Граф, которому уже не терпелось вернуться в Париж, не понимал ее упорства. Видя ее непреодолимое сопротивление, он объявил наконец, что уезжает один и предоставляет графине приехать, когда ей будет угодно.
На другой день она получила телеграмму с вестью о приезде Оливье.
Ею овладело желание бежать: так боялась она его первого взгляда. Надо было подождать еще неделю — другую. Ухаживая за собой, можно за одну неделю совершенно изменить лицо; ведь женщины, даже здоровые и молодые, от самой ничтожной причины становятся неузнаваемы за один день. Но мысль показаться Оливье среди бела дня в открытом поле под ярким августовским солнцем рядом с юной и свежей Аннетой встревожила ее до такой степени, что она сразу же решила не ехать на станцию, а ждать его в полумраке гостиной.
Она поднялась к себе и задумалась. Знойный ветерок по временам колыхал занавески. Воздух был наполнен стрекотанием кузнечиков. Никогда еще она не испытывала такой тоски.
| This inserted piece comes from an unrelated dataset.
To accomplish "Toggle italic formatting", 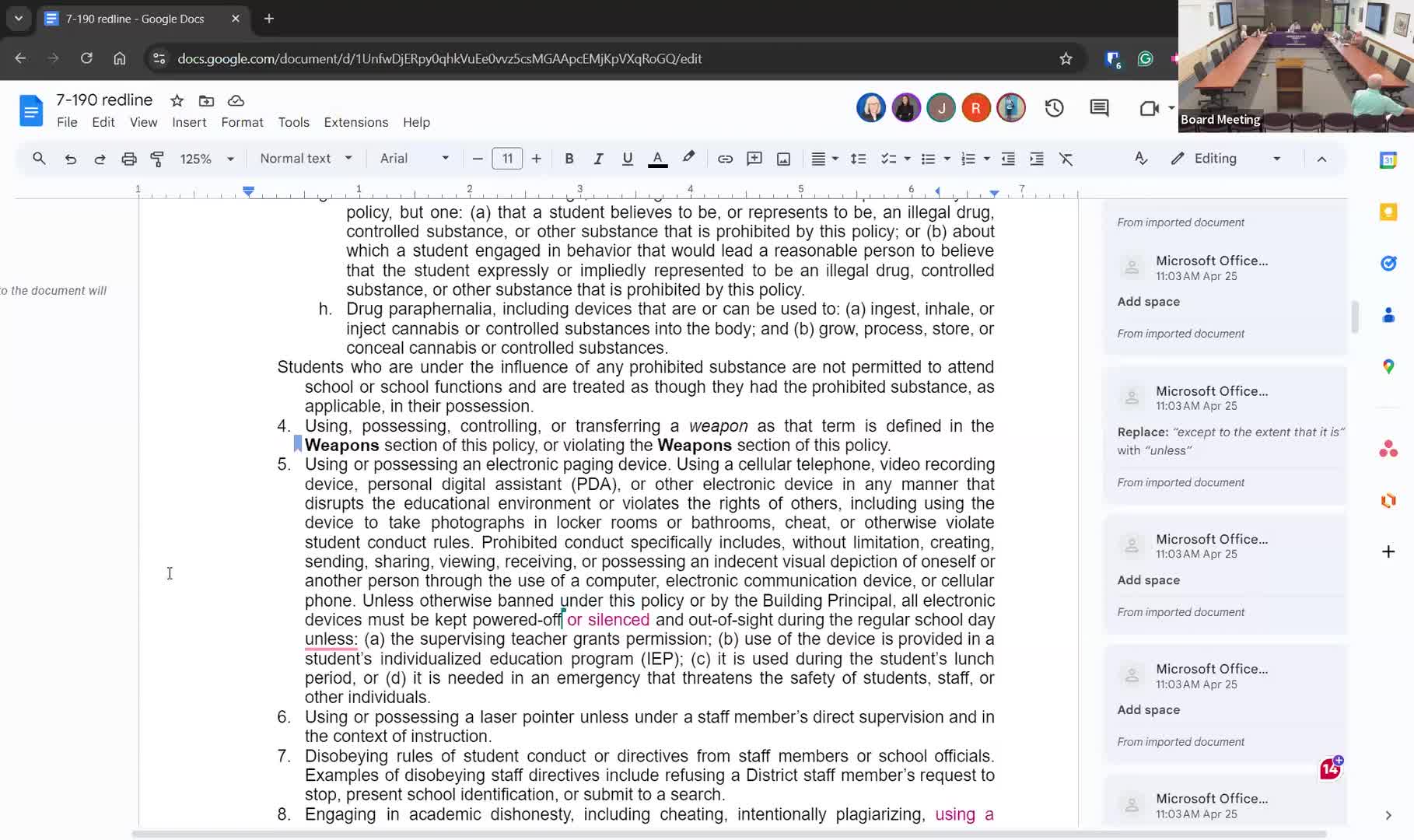I will pyautogui.click(x=597, y=159).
Это уже не была та гнетущая скорбь, которая терзала и раздирала ей сердце, подавляла ее перед бездыханным телом горячо любимой старой матери. Та скорбь, которую она считала неизлечимой, превратилась спустя несколько дней только в какое-то болезненное воспоминание; но теперь она чувствовала, как ее подхватил и захлестнул глубокий поток грусти; это произошло незаметно, но из него ей никогда уже не выбраться.
Ей хотелось плакать, хотелось непреодолимо, но она сдерживала себя. Каждый раз, как она чувствовала, что ее ресницы становятся влажными, она быстро отирала их, вставала, начинала ходить по комнате, смотрела на парк, где в синем небе над высокими деревьями чащи вороны совершали свой медлительный, черный полет.
Потом она подходила к зеркалу, окидывала себя испытующим взглядом, удаляла след набежавшей слезы, тронув пуховкой с рисовой пудрой уголок глаза, смотрела на часы, стараясь угадать, в каком месте дороги может теперь находиться Оливье.